Но собравшиеся – ведь всего минуту назад они в Кларице пробудили симпатию – отнюдь не родители и авансов с надеждами раздавать не должны. Тем не менее – слушают. Им все это нравится. Им хочется быть соучастниками…
Мысль о чем Кларица отсекла как ножом: невозможно такое, не хочу соучаствовать! Соучастие в зле – наказуемо…
Хотя не наказания испугалась и не роли судьи, – какой я судья? – а того, что подобное соучастие разрушительно. Для обеих сторон. У одной безнадежно испортится вкус, а у другой возникнет уверенность, какой быть не должно: я не бездарь, я стою чего-то. Оттого и просел черепаший панцирь «Дирижабля» и покрылся трещинами, потому что замахнулся: удержу потолок! – на что прав не имел он замахиваться. Если хочешь добиться чего-то, сперва овладей, научись. Ребенка отправляют в школу, и только потом он становится профессором, а не профессорствует, потому что того захотел. И так абсолютно во всем, до мелочей: хочешь стать стряпухой – научись сперва стряпать, хочешь стать женщиной – отыщи в себе женщину, хочешь стать мастером – засучи рукава, потрудись до десятого пота. И все это не на пустом месте. Расслышь в себе зов, разберись: совпадает с твоим он устройством. А вдруг ты чиновник, а вдруг ты слирпист – и тогда зарекись: не пойду я в артисты. Не насилуй себя, и другим не позволяй себя насиловать. Подумают лишь – тут же дай им отвод. Ты должна стать лишь тем, к чему ты назначена.

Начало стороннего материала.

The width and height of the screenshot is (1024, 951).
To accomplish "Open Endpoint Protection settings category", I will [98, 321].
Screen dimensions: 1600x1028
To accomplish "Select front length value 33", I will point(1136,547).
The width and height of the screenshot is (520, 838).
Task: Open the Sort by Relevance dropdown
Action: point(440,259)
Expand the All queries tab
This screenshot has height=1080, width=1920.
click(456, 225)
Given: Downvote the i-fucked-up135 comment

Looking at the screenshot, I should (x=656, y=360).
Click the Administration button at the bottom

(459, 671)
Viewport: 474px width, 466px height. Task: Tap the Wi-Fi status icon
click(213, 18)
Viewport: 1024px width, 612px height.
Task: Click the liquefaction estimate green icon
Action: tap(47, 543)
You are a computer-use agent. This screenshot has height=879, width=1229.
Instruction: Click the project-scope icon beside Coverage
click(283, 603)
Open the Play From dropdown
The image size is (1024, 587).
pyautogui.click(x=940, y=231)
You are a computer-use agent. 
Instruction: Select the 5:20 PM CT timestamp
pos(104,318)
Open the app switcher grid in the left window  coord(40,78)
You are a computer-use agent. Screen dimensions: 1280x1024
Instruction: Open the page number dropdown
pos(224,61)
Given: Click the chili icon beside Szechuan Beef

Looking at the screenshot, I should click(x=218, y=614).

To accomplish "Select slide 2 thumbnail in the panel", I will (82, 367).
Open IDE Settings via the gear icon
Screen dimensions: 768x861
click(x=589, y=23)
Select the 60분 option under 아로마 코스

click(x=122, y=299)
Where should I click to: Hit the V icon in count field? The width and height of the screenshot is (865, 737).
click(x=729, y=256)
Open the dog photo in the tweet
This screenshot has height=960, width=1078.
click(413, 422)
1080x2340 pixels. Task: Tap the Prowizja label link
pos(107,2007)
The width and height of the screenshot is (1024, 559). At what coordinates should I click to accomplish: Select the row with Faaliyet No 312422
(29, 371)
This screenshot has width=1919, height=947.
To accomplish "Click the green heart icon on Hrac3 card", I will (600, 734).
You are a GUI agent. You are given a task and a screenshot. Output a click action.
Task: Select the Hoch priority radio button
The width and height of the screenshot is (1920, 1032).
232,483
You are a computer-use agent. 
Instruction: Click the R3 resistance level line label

«Надо слушать себя, – вспомнились слова Лебега. – Косой Сажень не послушал и вышел на поле»…
Так и этот, с гитарой.
Хотя не хотелось о Лебеге вспоминать, и о Добе тоже не хотелось. Но верно сказал. Поди-ка поспорь.
Так и музыкант должен прежде услышать себя, и, только услышав, сделаться музыкантом. Из того, что ты есть, чем тебя наделила природа, отобрать и собрать: композитор – композитора, слушатель – слушателя. И тогда один сможет играть, другой – сочинять, а третий – судить: удалось или нет, хороша вещь, плоха, виртуоз ты иль так, трень да брень на гитаре. А копаться в ошибках, сопереживать неумению, отсутствию музыкального слуха – наступил человеку медведь на ухо, – умножать только зло, которого в мире и так предостаточно. А парень не хочет этого знать, продолжает терзать и мучить гитару. Подступится эдак, подступится так, будто впрямь обзавелся ею днем-двумя раньше. Сопереживай или нет, ни ему, ни себе не поможешь, а лишь развратишь себя и его. Развратишь ожиданием, ни на чем не основанном, подаришь надежду, которой не сбыться. Есть препятствия, через которые надо пройти, вершины, которые следует взять, и все это сделать обязан ты сам, они требуют воли, усилия, веры. И, конечно, платформы, скелета, каркаса: на чем я стою, и на что мне наращивать мясо.